About the same time, AWS released Proton, and as an AWS Partner, we were immediately interested. Proton has a slightly different approach to Waypoint and focuses on helping operations teams manage hundreds of service deployments with ease. In Proton, operations teams create templates and environments that service teams can use to deploy source code packages. Updates to these templates can be rolled out seamlessly to all services with limited developer involvement, which is excellent from a security standpoint but is not without its drawbacks.

AWS Proton Architecture

Here at Grabyo, we like our teams to have responsibility for their entire service, which means everything, including infrastructure, security, code and deployments. Unfortunately, the use of Proton would bind our developers to specific templates defined by our platform team, which can be a huge inconvenience for both parties. Specifically, the development teams now need to request updates from the platform team, and the platform team have to schedule said updates ASAP to prevent being a blocker at the expense of their work.

Not only this, but Proton’s tight integration with Version Control Systems (VCS) such as Git required all changes to be made available on a remote branch before they could be deployed. This slows the development feedback loop and forces developers to commit and push changes still under heavy development. We wanted our teams to request deployments straight from their terminal without checking their changes into Git.

Although we didn’t have time to wait for an implementation, we were so passionate about solving these problems we even volunteered feedback to AWS and had numerous meetings with them about the features that we needed. As a result, some of these features are being worked on today.

Enter DeployTools

With neither Hashicorp Waypoint nor AWS Proton fully solving our needs, and nothing else available on the market, we turned to an in-house solution acutely aware that such an approach would come with an additional maintenance overhead that needed to be minimized.

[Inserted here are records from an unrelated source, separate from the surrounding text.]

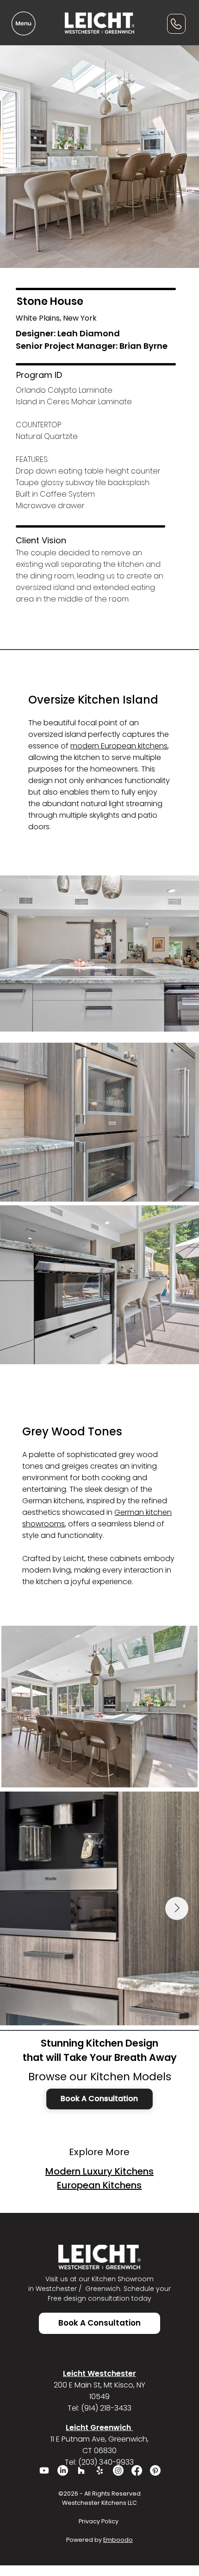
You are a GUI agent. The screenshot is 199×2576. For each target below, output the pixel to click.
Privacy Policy (99, 2521)
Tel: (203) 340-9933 (99, 2462)
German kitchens (52, 1500)
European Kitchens (99, 2185)
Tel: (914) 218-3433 (99, 2408)
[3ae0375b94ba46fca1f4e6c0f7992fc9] (99, 2470)
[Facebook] (136, 2470)
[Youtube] (44, 2470)
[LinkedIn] (62, 2470)
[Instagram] (118, 2470)
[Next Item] (176, 1908)
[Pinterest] (155, 2470)
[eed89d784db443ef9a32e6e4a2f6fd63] (81, 2470)
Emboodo (118, 2540)
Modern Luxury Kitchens (99, 2171)
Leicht (73, 1558)
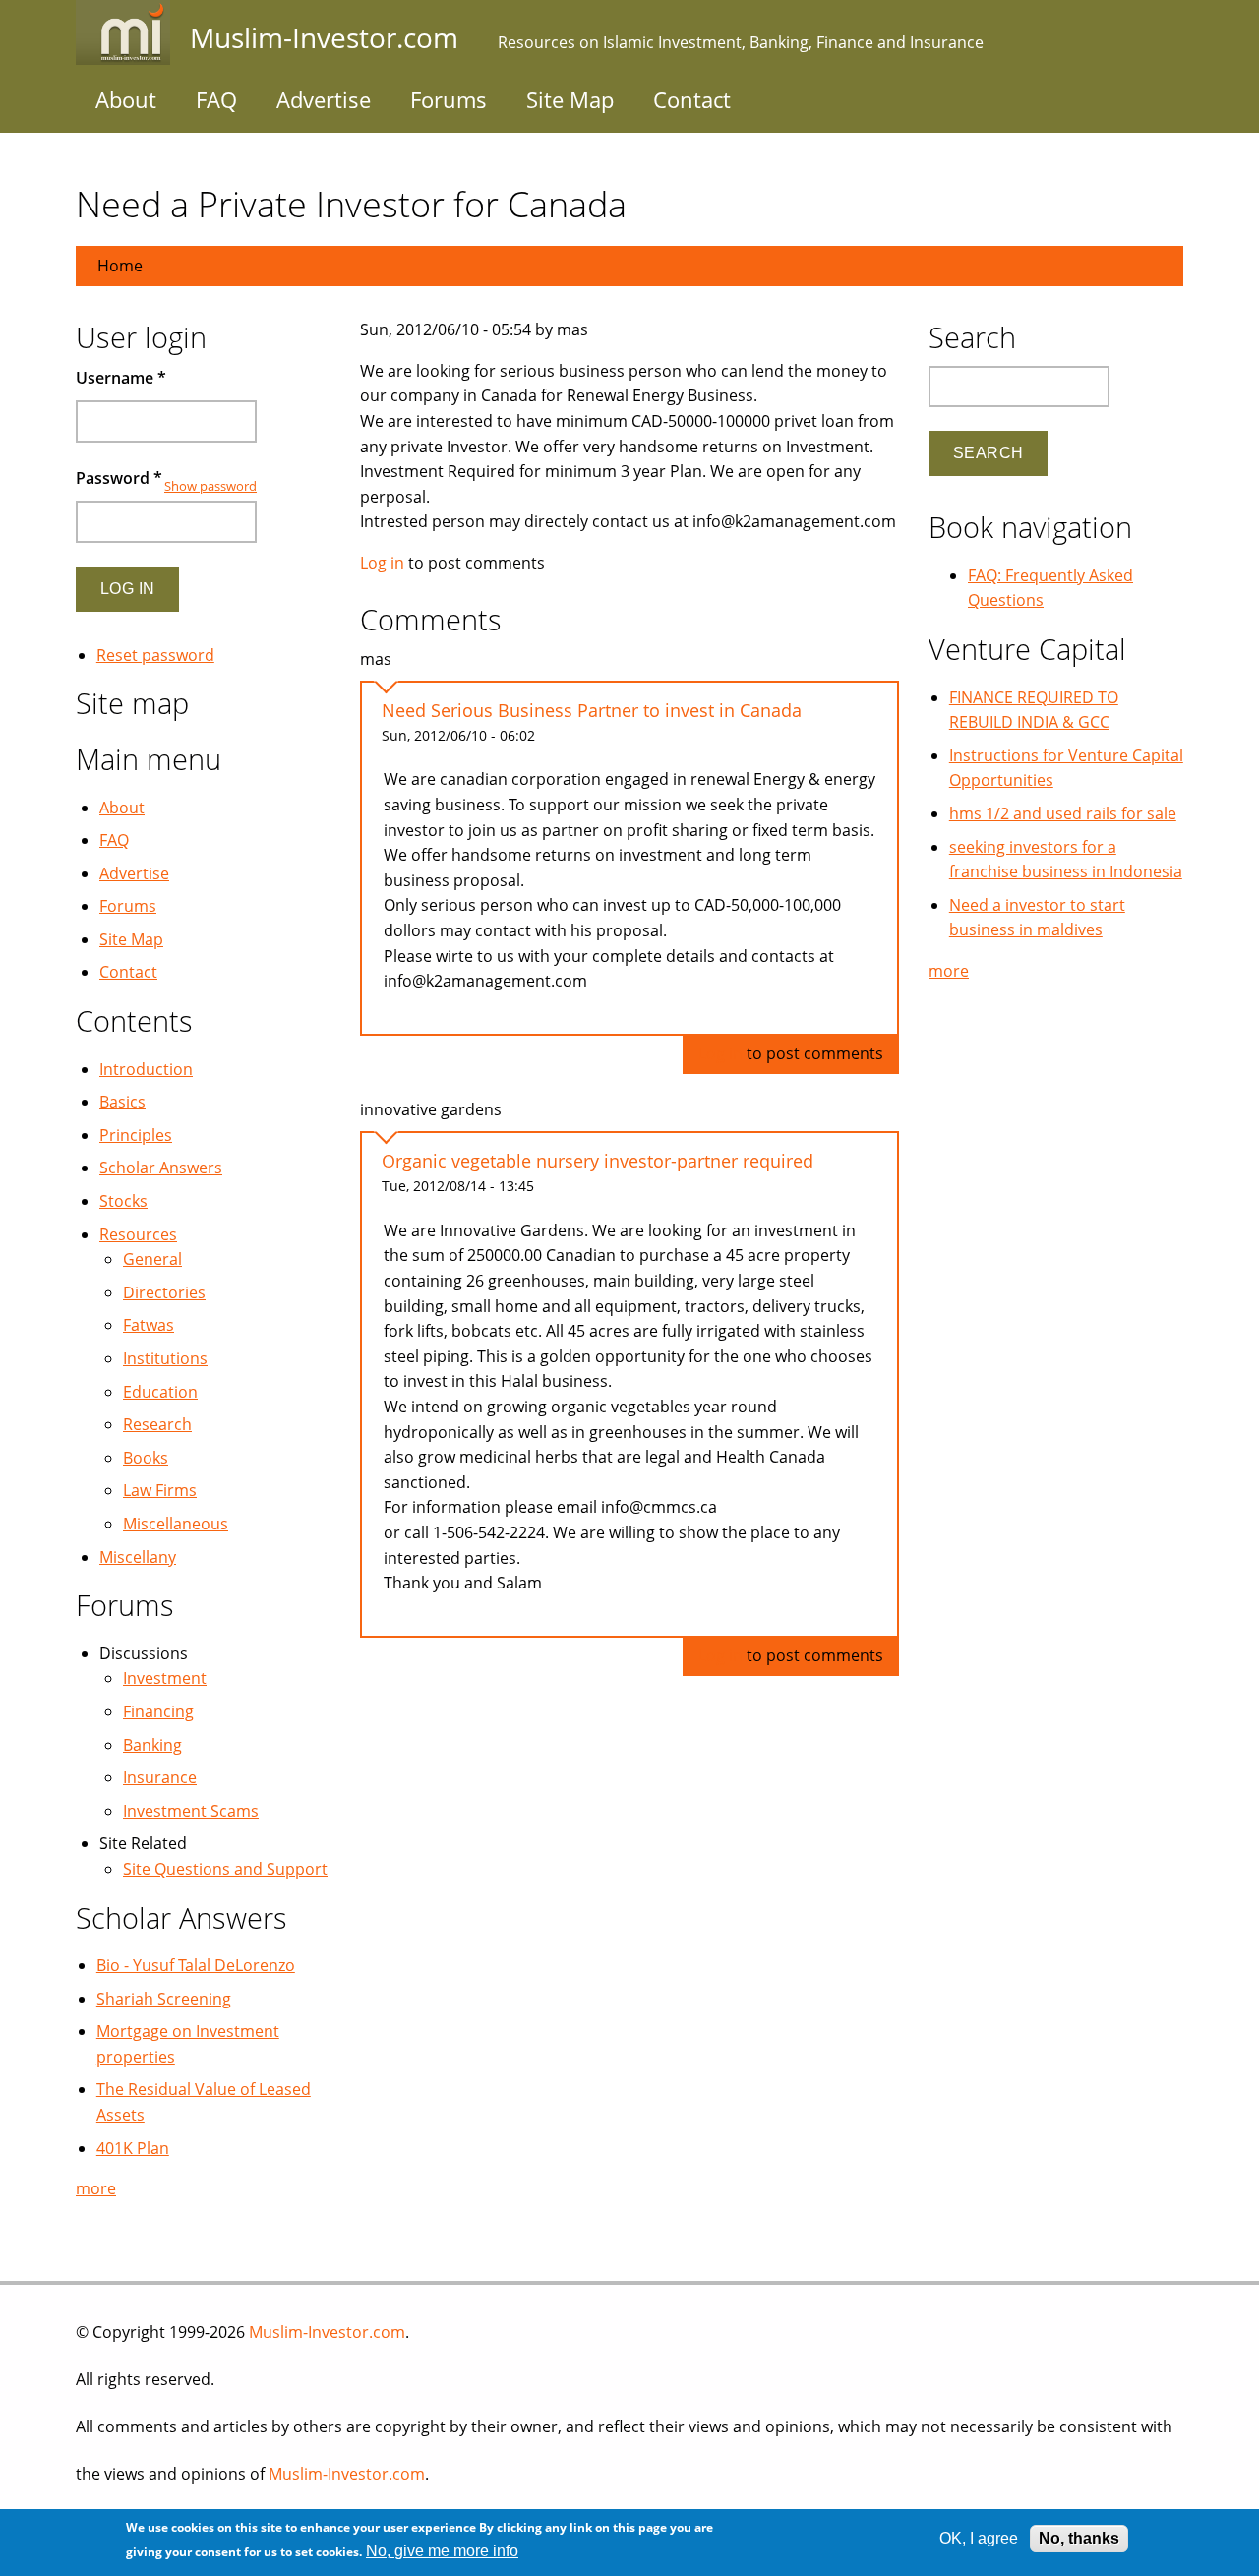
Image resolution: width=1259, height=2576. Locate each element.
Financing (158, 1711)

Our platform team was not deterred and set about designing and developing DeployTools (DT). From our previous research, the essential requirements included:

• The ability to support deployment-specific infrastructure, such as SQS queues. Service owners should be free to architect their services with whatever components they need, and DT should not be a limiting factor.
• AppMesh support.
• Minimal maintenance effort; this had to be comparable to a managed solution such as Waypoint or Proton.
• Preview environments can get expensive quickly, and we, therefore, needed an automated cleanup process. Unfortunately, this did not come out of the box with either Waypoint or Proton.

Today, DT is such an integral part of our developer workflows that it deserves its blog post, but in short, we settled on the following:

• A simple serverless REST API for DT itself. This allows us to expand quickly in the future with more features (such as preview environments on PRs) and keep maintenance costs low.
• Deployment infrastructure described with Cloudformation templates. This allows templates to be reused for multiple deployments and is easy to integrate with AppMesh and other AWS services.
  
  

In Summary

Hashicorp Waypoint and AWS Proton are much-needed technologies in the industry today. Both solve specific problems exceptionally well, despite not being entirely suited to our use case at Grabyo. We, therefore, opted to build our tooling to solve our requirements precisely and efficiently. Today, our solution supports ephemeral environments from localhost and pull requests, environment-ready notifications in slack, automated environment cleanup for cost-saving and support for a multi-account structure with an ambitious roadmap to support even more features such as complex traffic shaping strategies during deployments.